◆ WHAT IS REQUIRED
Using the entries below, output each line exactly from the first through the one that contains "28 (795, 710)".
+ + + +
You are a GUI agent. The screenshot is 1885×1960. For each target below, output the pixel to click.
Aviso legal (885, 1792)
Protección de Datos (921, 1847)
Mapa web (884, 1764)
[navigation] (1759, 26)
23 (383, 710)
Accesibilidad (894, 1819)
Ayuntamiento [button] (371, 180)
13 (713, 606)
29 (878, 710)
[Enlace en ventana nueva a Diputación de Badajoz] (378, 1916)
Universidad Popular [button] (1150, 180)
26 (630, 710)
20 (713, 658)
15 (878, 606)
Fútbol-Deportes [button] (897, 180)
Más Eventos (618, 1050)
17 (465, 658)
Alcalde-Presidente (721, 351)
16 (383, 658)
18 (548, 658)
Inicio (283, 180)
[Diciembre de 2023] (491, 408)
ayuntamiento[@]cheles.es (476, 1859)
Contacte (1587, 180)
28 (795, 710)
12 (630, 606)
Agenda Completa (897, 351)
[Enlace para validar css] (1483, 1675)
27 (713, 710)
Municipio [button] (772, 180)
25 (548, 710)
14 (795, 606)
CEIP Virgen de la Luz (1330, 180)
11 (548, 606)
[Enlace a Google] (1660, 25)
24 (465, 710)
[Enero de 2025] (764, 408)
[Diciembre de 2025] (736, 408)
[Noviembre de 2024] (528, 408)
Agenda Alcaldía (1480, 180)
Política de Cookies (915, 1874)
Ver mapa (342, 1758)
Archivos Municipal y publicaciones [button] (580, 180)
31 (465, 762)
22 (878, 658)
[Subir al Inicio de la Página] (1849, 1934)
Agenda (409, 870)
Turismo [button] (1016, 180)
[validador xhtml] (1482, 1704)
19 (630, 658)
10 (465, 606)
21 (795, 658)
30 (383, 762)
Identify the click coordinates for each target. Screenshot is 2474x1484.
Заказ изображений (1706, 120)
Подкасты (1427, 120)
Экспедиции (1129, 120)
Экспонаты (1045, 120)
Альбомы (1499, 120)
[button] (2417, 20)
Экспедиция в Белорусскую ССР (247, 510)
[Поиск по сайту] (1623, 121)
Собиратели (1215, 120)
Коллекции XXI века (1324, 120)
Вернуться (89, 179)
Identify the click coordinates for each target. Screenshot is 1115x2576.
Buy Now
+ + + +
◆ RESPONSE
You are a GUI agent. The screenshot is 1885×1960. For each target below, output the pixel to click.
Aviso legal (885, 1792)
Protección de Datos (921, 1847)
Mapa web (884, 1764)
[navigation] (1759, 26)
23 (383, 710)
Accesibilidad (894, 1819)
Ayuntamiento [button] (371, 180)
13 (713, 606)
29 (878, 710)
[Enlace en ventana nueva a Diputación de Badajoz] (378, 1916)
Universidad Popular [button] (1150, 180)
26 (630, 710)
20 (713, 658)
15 (878, 606)
Fútbol-Deportes [button] (897, 180)
Más Eventos (618, 1050)
17 (465, 658)
Alcalde-Presidente (721, 351)
16 (383, 658)
18 (548, 658)
Inicio (283, 180)
[Diciembre de 2023] (491, 408)
ayuntamiento[@]cheles.es (476, 1859)
Contacte (1587, 180)
28 (795, 710)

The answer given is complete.